Personal information
- Born: 1 June 1999 (age 27)

Sport
- Sport: Cycling

Medal record
Men's Cycling
Representing Egypt
Cycling African Championships
| Gold medal – first place | 2015 Sharm El Sheikh | PT2 Men |
Cycling Arab championships
| Silver medal – second place | 2014 Sharm El Sheikh | PT2 Men |
| Bronze medal – third place | 2015 Rabat | PT2 Men |

= Radwan Samir =

Egyptian professional cyclist

Radwan Samir (رضوان سمير; born June 1, 1999, Egypt) is an Egyptian professional cyclist.
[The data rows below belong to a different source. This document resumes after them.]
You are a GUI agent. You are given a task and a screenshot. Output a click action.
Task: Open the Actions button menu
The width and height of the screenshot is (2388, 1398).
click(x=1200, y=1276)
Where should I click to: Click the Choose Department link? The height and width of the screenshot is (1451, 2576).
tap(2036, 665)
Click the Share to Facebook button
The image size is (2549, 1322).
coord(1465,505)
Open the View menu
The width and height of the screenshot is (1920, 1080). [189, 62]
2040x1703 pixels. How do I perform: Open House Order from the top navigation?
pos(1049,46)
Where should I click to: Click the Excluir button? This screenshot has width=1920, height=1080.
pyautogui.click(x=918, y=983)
He won the Cycling African Championships in 2015. He has several national and Arab championships to his credit, in the minimal and junior categories.

== Prize list ==

- 2nd place in Cycling Arab Championships and YOG Qualifier (PT2) in Sharm El-Sheikh in 2014.
- 1st place in Cycling African Championships and YOG Qualifier (PT2) in Sharm El-Sheikh in 2015.
- 3rd place in Cycling Arab Championships and YOG Qualifier (PT2) in Rabat, Morocco in 2015.
- 2nd place in the university championship in 2015.
- 3rd place in Marina Delta in 2016.
- 1st place in Cycling Local championship in 2017.